TASK STATEMENT =
Could you retype every entry below exactly as written?

EXTRACTED DATA =
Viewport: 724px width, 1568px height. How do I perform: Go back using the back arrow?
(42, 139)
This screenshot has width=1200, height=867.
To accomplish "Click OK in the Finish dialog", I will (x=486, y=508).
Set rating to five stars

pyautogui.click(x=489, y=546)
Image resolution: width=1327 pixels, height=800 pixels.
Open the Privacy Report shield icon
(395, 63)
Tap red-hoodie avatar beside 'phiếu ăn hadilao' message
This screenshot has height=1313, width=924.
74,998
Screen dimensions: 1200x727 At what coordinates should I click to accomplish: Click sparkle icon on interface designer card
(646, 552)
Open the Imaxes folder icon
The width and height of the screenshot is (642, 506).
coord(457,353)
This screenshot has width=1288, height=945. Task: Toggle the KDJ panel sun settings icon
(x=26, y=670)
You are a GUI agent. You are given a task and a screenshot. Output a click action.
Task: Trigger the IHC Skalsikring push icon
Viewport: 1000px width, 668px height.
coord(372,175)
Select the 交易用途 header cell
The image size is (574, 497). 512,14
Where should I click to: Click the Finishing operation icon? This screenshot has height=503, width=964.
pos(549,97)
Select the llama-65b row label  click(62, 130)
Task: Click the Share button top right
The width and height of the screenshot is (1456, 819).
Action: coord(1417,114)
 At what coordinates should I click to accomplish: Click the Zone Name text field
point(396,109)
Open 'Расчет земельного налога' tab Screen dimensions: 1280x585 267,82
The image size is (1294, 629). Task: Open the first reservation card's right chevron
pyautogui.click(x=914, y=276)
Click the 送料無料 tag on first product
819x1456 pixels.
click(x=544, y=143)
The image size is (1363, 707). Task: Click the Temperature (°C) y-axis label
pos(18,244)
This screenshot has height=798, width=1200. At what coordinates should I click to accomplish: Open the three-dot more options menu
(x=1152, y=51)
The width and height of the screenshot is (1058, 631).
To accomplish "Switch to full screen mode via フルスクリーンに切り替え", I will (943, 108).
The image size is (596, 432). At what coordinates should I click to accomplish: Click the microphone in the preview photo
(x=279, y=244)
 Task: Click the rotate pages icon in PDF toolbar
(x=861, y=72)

TASK RESPONSE =
Viewport: 724px width, 1568px height. How do I perform: Go back using the back arrow?
(42, 139)
This screenshot has width=1200, height=867.
To accomplish "Click OK in the Finish dialog", I will (x=486, y=508).
Set rating to five stars

pyautogui.click(x=489, y=546)
Image resolution: width=1327 pixels, height=800 pixels.
Open the Privacy Report shield icon
(395, 63)
Tap red-hoodie avatar beside 'phiếu ăn hadilao' message
This screenshot has height=1313, width=924.
74,998
Screen dimensions: 1200x727 At what coordinates should I click to accomplish: Click sparkle icon on interface designer card
(646, 552)
Open the Imaxes folder icon
The width and height of the screenshot is (642, 506).
coord(457,353)
This screenshot has width=1288, height=945. Task: Toggle the KDJ panel sun settings icon
(x=26, y=670)
You are a GUI agent. You are given a task and a screenshot. Output a click action.
Task: Trigger the IHC Skalsikring push icon
Viewport: 1000px width, 668px height.
coord(372,175)
Select the 交易用途 header cell
The image size is (574, 497). 512,14
Where should I click to: Click the Finishing operation icon? This screenshot has height=503, width=964.
pos(549,97)
Select the llama-65b row label  click(62, 130)
Task: Click the Share button top right
The width and height of the screenshot is (1456, 819).
Action: coord(1417,114)
 At what coordinates should I click to accomplish: Click the Zone Name text field
point(396,109)
Open 'Расчет земельного налога' tab Screen dimensions: 1280x585 267,82
The image size is (1294, 629). Task: Open the first reservation card's right chevron
pyautogui.click(x=914, y=276)
Click the 送料無料 tag on first product
819x1456 pixels.
click(x=544, y=143)
The image size is (1363, 707). Task: Click the Temperature (°C) y-axis label
pos(18,244)
This screenshot has height=798, width=1200. At what coordinates should I click to accomplish: Open the three-dot more options menu
(x=1152, y=51)
The width and height of the screenshot is (1058, 631).
To accomplish "Switch to full screen mode via フルスクリーンに切り替え", I will (943, 108).
The image size is (596, 432). At what coordinates should I click to accomplish: Click the microphone in the preview photo
(x=279, y=244)
 Task: Click the rotate pages icon in PDF toolbar
(x=861, y=72)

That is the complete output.